Each of the records below must be reproduced exactly.
---- Records provided
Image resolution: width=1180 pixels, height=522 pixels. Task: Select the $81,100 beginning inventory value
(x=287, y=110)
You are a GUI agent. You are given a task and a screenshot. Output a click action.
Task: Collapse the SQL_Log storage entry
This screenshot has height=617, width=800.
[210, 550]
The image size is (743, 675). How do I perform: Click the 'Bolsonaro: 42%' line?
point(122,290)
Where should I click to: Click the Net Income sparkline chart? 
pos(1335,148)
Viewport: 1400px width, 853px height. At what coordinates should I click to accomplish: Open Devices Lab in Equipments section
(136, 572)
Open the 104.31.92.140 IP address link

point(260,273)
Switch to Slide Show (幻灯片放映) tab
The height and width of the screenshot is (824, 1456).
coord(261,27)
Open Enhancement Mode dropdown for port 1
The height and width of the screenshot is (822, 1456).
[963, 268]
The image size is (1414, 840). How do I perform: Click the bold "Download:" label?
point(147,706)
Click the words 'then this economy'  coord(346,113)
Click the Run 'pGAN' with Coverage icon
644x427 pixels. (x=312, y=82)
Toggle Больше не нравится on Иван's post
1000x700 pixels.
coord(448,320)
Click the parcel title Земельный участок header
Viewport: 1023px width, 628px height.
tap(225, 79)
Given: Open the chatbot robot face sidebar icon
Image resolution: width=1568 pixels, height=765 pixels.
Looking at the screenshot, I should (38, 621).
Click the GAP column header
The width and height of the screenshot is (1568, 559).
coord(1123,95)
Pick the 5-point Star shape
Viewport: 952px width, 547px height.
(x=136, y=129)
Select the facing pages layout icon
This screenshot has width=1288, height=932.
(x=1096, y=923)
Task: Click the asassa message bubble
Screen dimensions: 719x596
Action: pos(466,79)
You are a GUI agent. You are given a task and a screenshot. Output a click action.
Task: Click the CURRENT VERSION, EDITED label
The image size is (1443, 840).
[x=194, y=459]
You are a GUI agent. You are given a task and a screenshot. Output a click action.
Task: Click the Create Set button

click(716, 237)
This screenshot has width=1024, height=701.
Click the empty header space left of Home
--------
## Reply
Image resolution: width=1180 pixels, height=522 pixels. Task: Select the $81,100 beginning inventory value
(x=287, y=110)
You are a GUI agent. You are given a task and a screenshot. Output a click action.
Task: Collapse the SQL_Log storage entry
This screenshot has height=617, width=800.
[210, 550]
The image size is (743, 675). How do I perform: Click the 'Bolsonaro: 42%' line?
point(122,290)
Where should I click to: Click the Net Income sparkline chart? 
pos(1335,148)
Viewport: 1400px width, 853px height. At what coordinates should I click to accomplish: Open Devices Lab in Equipments section
(136, 572)
Open the 104.31.92.140 IP address link

point(260,273)
Switch to Slide Show (幻灯片放映) tab
The height and width of the screenshot is (824, 1456).
coord(261,27)
Open Enhancement Mode dropdown for port 1
The height and width of the screenshot is (822, 1456).
[963, 268]
The image size is (1414, 840). How do I perform: Click the bold "Download:" label?
point(147,706)
Click the words 'then this economy'  coord(346,113)
Click the Run 'pGAN' with Coverage icon
644x427 pixels. (x=312, y=82)
Toggle Больше не нравится on Иван's post
1000x700 pixels.
coord(448,320)
Click the parcel title Земельный участок header
Viewport: 1023px width, 628px height.
tap(225, 79)
Given: Open the chatbot robot face sidebar icon
Image resolution: width=1568 pixels, height=765 pixels.
Looking at the screenshot, I should (38, 621).
Click the GAP column header
The width and height of the screenshot is (1568, 559).
coord(1123,95)
Pick the 5-point Star shape
Viewport: 952px width, 547px height.
(x=136, y=129)
Select the facing pages layout icon
This screenshot has width=1288, height=932.
(x=1096, y=923)
Task: Click the asassa message bubble
Screen dimensions: 719x596
Action: pos(466,79)
You are a GUI agent. You are given a task and a screenshot. Output a click action.
Task: Click the CURRENT VERSION, EDITED label
The image size is (1443, 840).
[x=194, y=459]
You are a GUI agent. You are given a task and a screenshot. Output a click action.
Task: Click the Create Set button

click(716, 237)
This screenshot has width=1024, height=701.
Click the empty header space left of Home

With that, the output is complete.